When it premiered in 1979, Rainer Werner Fassbinder’s “The Marriage of Maria Braun” became the most successful German-made film in history. This beautifully imagined character study of one woman’s survival through her wits, her sexuality, and her ruthless manipulation of others was widely recognized as an insightful political allegory of postwar Germany, created by an extraordinarily prolific filmmaker at the height of his powers (he died of a drug overdose in 1982 at age 37). Perhaps taking a page from Flemish director Ivo van Hove, who has made numerous stage adaptations of famous films (Pasolini’s “Teorema” and John Cassavetes’s “Opening Night” have been seen in New York) with his Toneelgroep Amsterdam, Thomas Ostermeier has stripped the Fassbinder film down to its essential narrative and staged it with five actors on a set full of mismatched armchairs and tables that looks vaguely like a hotel lobby or airport lounge.

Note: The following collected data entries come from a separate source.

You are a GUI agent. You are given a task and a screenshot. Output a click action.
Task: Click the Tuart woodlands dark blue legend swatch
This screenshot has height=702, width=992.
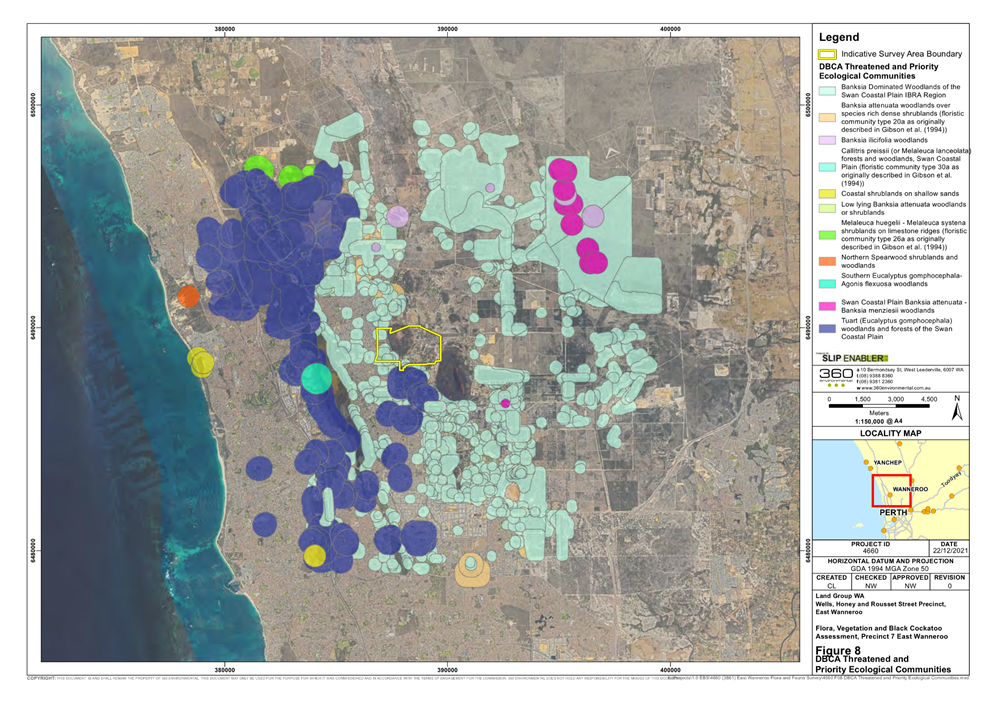pyautogui.click(x=827, y=329)
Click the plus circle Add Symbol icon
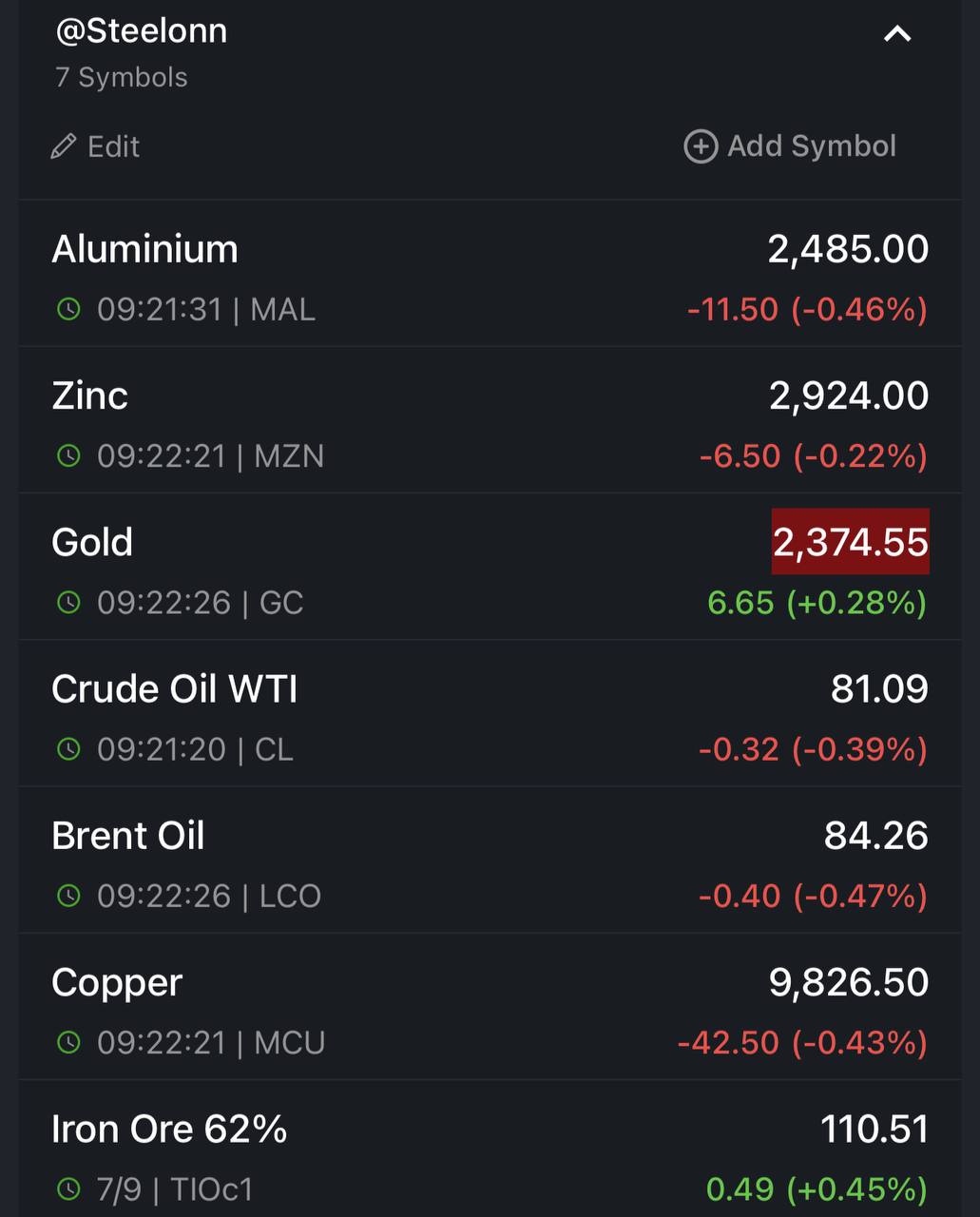Screen dimensions: 980x1217 (x=701, y=146)
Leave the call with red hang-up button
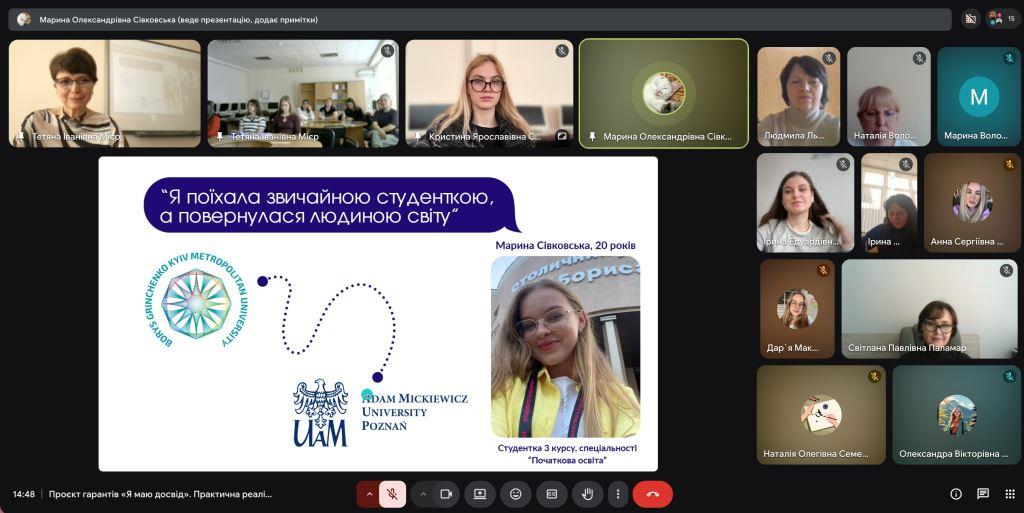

Brigitte Hobmeier (above), who plays the title character, is a luminescent strawberry-blonde beauty not unlike Hannah Schygulla, Fassbinder’s leading lady. Four men take all the other roles, pulling on bits of drag to play Maria’s mother or sister-in-law and donning masks to play black American soldiers. So we watch one woman make her way through a world of men in a way that sometimes conjures Frank Wedekind’s Lulu, except that this character is anything but a passive victim of men’s desires for her. As she evolves from war bride to bargirl to murderer to instinctive businesswoman to flinty factory boss, she seems driven by an enigmatic, idealistic love for a husband she barely knows and a miraculously resilient instinct to survive and thrive.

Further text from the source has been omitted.